Cel na mecz z PGE Stalą Rzeszów został osiągnięty. 3 punkty zostały w Tarnowie. Bardzo zadowolony z takiego obrotu sprawy jest Martin Vaculik – taki był cel żeby zdobyć ten punkt bonusowy. Zrobiliśmy to i bardzo się cieszymy. Jesteśmy w play-offach – przyznał Martin.
Przez długi czas wydawało się, że meczu nie uda się rozegrać ze względu na spore opady deszczu – tor był bardzo dobrze przygotowany już przed deszczem. Potem sporo popadało, ale i tak udało się utrzymać go w bardzo dobrym stanie – powiedział Vaculik.
Drużyna rywali była dziś osłabiona brakiem Petera Kildemanda. W tej sytuacji ciężar zdobywania punktów spadł przede wszystkim na Grega Hacocka – Greg to w zasadzie dziś fruwał po tym torze. Nie byłem od niego szybszy. Gdybym był szybszy to bym wygrał. Ale z Gregiem bardzo fajnie się ściga i lubię te biegi. Krystian Rempała też pojechał bardzo fajne zawody. Także oni w pewnym sensie zastąpili Petera Kildemanda. Mecz był na styku i myślę, że to się kibicom podoba. To jest fajne, bo jak jest np. 60-30 to jest trochę nuda, ale takie mecze na styku są bardzo emocjonujące – wyjaśnił Słowak.
Faza play-off dla Jaskółek została dziś przypieczętowana. Przed sezonem jednak niewielu ekspertów stawiało naszą drużynę w tym miejscu – co sezon mało kto nam wierzy i chyba ludzie muszą się przyzwyczaić, żeby nam wierzyć – odparł krótko Martin.

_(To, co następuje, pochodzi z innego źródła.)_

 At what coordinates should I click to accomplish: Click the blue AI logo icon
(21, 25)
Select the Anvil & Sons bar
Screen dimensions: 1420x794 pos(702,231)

Unia Tarnów nieprzerwanie od 4 sezonów melduje się w strefie medalowej. Jest to obecnie jedyna taka drużyna w Polsce – po tym widać jacy jesteśmy mocni. To jest też zasługa naszego głównego partnera Grupy Azoty oraz wszystkich innych, a także klubu. Wszyscy robią bardzo dobrą robotę i widać tego efekty – przyznał nasz zawodnik.
Przed naszą drużyną ostatni mecz rundy zasadniczej w Toruniu. Martin jedzie tam ze spokojnym nastawieniem – zrobimy wszystko, żeby w Toruniu pojechać jak najlepiej i bawić się żużlem – zakończył.